We show that, as in the infinite-trace case, there is a two-way reduction between the model-checking problem for NFH and the model-checking problem for multi-NFH. We then proceed to present a compositional model-checking framework for multi-NFH. As in the case of infinite-traces, this framework is based on finding approximations for the NFAs in the multi-model. The method for finding these approximations for this case, however, is learning-based.

Learning-based model-checking [15] seeks candidate approximations by running an automata learning algorithm such as \(L^*\) [2]. In the \(L^*\) algorithm, a learner constructs a finite-word automaton for an unknown regular language \(\mathcal L\), through a sequence of membership queries (“is the word w in \(\mathcal L\)?”) and equivalence queries (“is \(\mathcal {A}\) an automaton for \(\mathcal L\)?”), to which it receives answers from a teacher who knows the language. The learner continually constructs and submits candidate automata, until the teacher confirms an equivalence query.

In our algorithm, the learner constructs a set of candidate automata in every iteration, one for every NFA in the multi-model. The key idea is treating these candidate automata as candidate approximations. When an equivalence query is submitted, we (as the teacher) check whether the NFAs that the learner submitted are suitable approximations. If they are not, we return counterexamples to the learner, based on the given multi-NFA, which it uses to construct the next set of candidates. If they are suitable approximations, we model-check the multi-NFA of the approximations against the multi-NFH. Since the automata that the learner constructs are relatively small, model-checking the candidates multi-model is much faster than model-checking the original multi-model.

In [15], the learning procedure aims at learning the weakest assumption W, which is a regular language that contains all the traces that under certain conditions satisfy the specification. The construction of W relies on counterexample words provided by the model checking. We can derive such counterexamples for a certain fragment of multi-NFH. Moreover, we define a suitable weakest assumption for this case, prove that it is regular, and use it as a learning goal in an improved algorithm. Both of these improvements – extracting counterexamples from the model-checker, and learning the weakest assumption rather than the model itself – allow for an even quicker convergence of the model-checking process for this type of multi-properties.

● **Source data**
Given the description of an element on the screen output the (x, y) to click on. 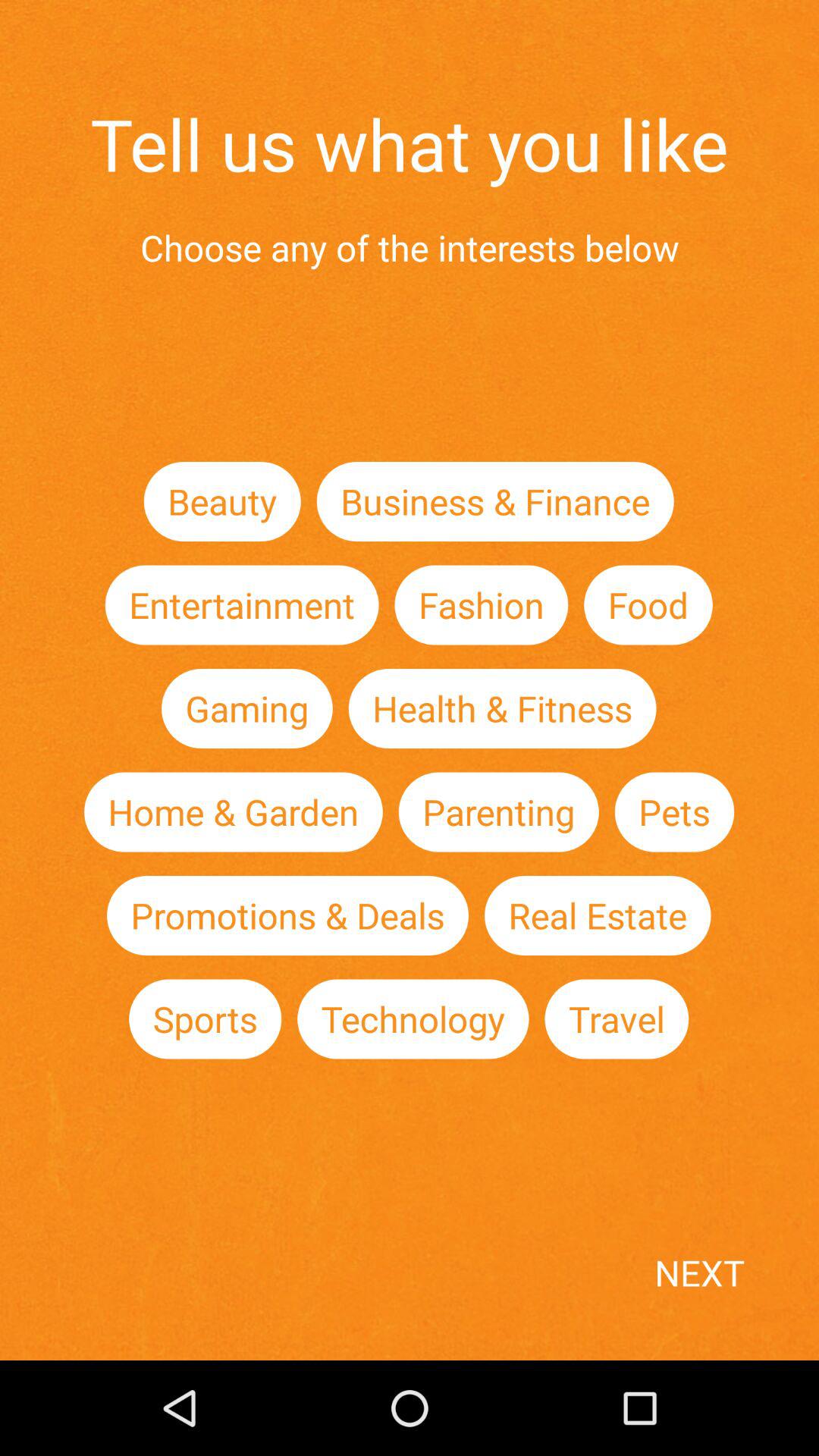
click item next to the travel item (412, 1019)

● **Directions for this task**
Resume the passage on learning-based compositional model checking for multi-NFH, picking up after its last sentence.

● **Answer to this task**
Related Work. Hyperproperties, introduced in [9], provide a uniform formalism for specifying properties of sets of traces. Hyperproperties are particularly suitable for specifying security properties, such as secure information flow and non-interference. Two logics for hyperproperties are introduced in [8]: \({\mathsf {HyperLTL}}\) and \({\mathsf{hyperCTL}}^*\), which generalize \({\mathsf{LTL}}\) and \({\mathsf{CTL}}^*\), respectively. Other logics for hyperproperties have been studied in [1, 5, 6, 10, 13, 14, 20].

One of the first sound and complete methods for model-checking hyperproperties is called self-composition [4]. Self-composition combines several disjoint copies of the same program, allowing to express relationships among multiple traces. This reduces the k-trace hyperproperty model-checking to trace property model-checking. Unfortunately, the size of the product model increases exponentially with the number of copies. Thus, reasoning directly on the product program is prohibitive.

Many approaches have been suggested for dealing with the high complexity of self-composition. Methods to increase the efficiency of SMT solvers for hyperpropery model-checking have been suggested in [3, 19], while a generalization of Hoare triplets for safety-hyperproperties has been presented in [18].

Different approaches to avoid the construction of the full product are presented in [17, 21]. The former exploits taint analysis or Bounded Model Checking. The latter infers a self-composition function together with an inductive invariant, suitable for verification.

An automata based algorithm for \({\mathsf {HyperLTL}}\) and \({\mathsf{HyperCTL}}^*\) is proposed in [12]. It combines self-composition with ideas from \({\mathsf{LTL}}\) model-checking using alternating automata. A representation of hyperproperties in a form of finite-word automata is developed in [11]. This work introduces a canonical automata representation for regular-k-safety hyperproperties, which are only-universally-quantified safety-hyperproperties.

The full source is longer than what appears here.